Surge in sales of 'Adele'-sized mannequins

James Hall
22 February 2012

The fashion designer Karl Lagerfeld caused a storm earlier this month by branding the singer “a little too fat”, but it appears that retailers are now embracing consumers with fuller figures.

One of the UK’s largest shop mannequin companies has reported a surge in orders for clothes dummies sized 12 and above.

Over the last year Displaysense, which suppliers some of the UK’s biggest clothing chains with mannequins, has seen a 16 per cent increase in sales of "plus-size" window dummies.

 [Related feature: My body gallery: finally see other women who are your size]


At one point the company sold out of larger models as it struggled to keep up with demand, a company spokesman said. In total, sales of large mannequins have risen from 4,600 units to well over 5,000 in the last year.

Jim Moody, an executive at Displaysense, said that fashion designer Lagerfeld’s comments were out of step with the times.

“Lagerfeld may want size 0 on his catwalk but the commercial viability of the growing plus-size clothing market is being seized by high street chains and independent retailers alike,” said Mr Moody.

Recent research showed that around one in five Britons currently wear plus-size clothing. It estimated that the plus-size women's wear market has increased in value by almost 50 per cent over the last five years, from £2.7bn to £4bn in 2011. This compared to growth of 15 per cent in the mainstream women's wear market.

Mr Moody said: “Curves are back and set to stay this spring-summer. We believe the trend is partly due to vintage fashions being back in style, particularly from the 40s and 50s, which suit the hourglass figure.”

Speaking to a US magazine earlier this month Adele hit back at Mr Lagerfeld’s comments.

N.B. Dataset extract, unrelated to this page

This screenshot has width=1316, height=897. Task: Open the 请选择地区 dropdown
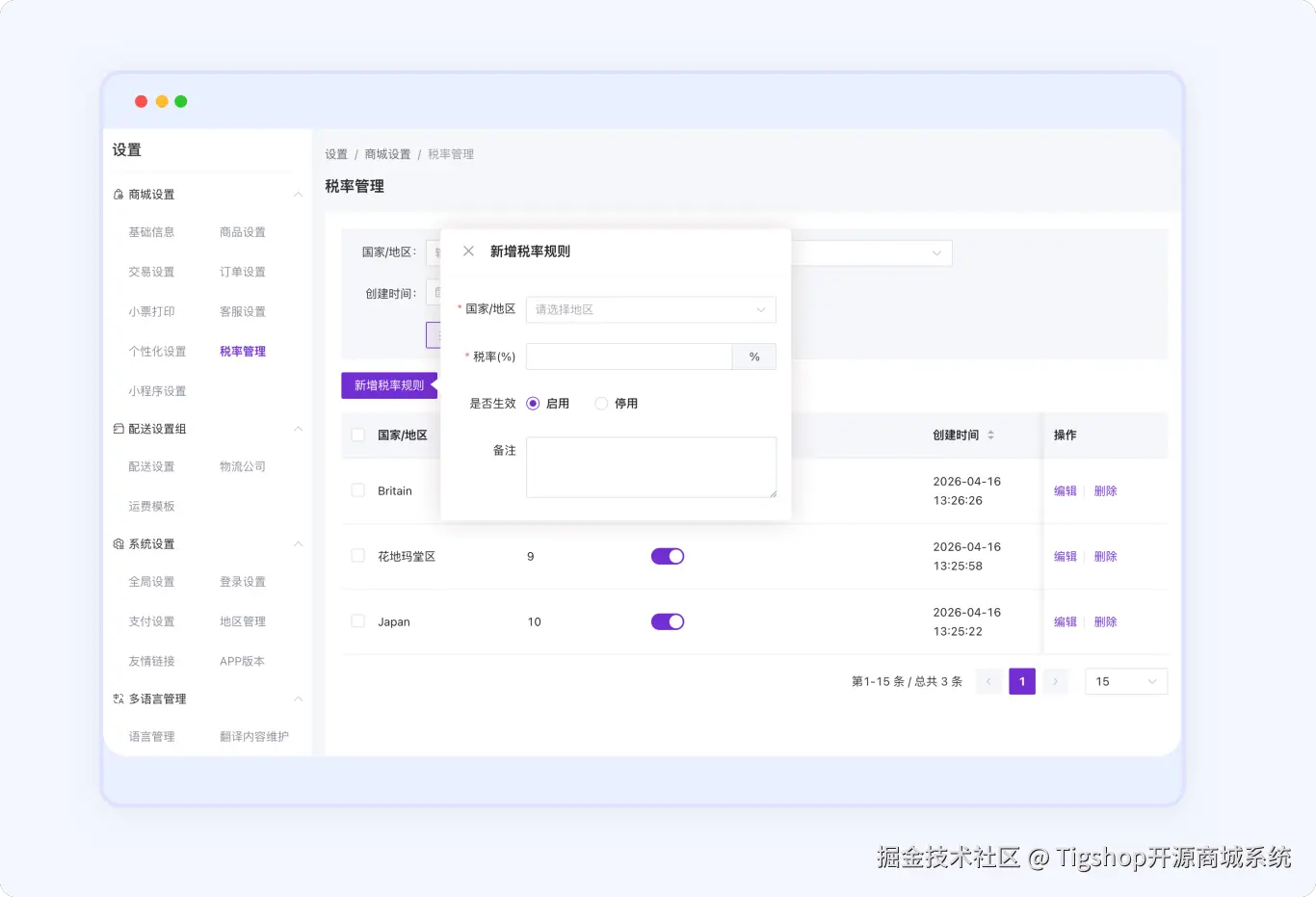[x=650, y=309]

She told People magazine: “I’ve never wanted to look like models on the cover of magazines. I represent the majority of women and I’m very proud of that.”

  [Related feature: How clothing sizes vary worldwide]

Last summer, Italian Vogue celebrated curvy models with a trio of ‘plus-sized’ women on the front.

At the time Franca Sozzani, the magazine’s editor-in-chief, said: “Why should these women slim down? Many of the women who have a few extra kilos are especially beautiful and also more feminine.”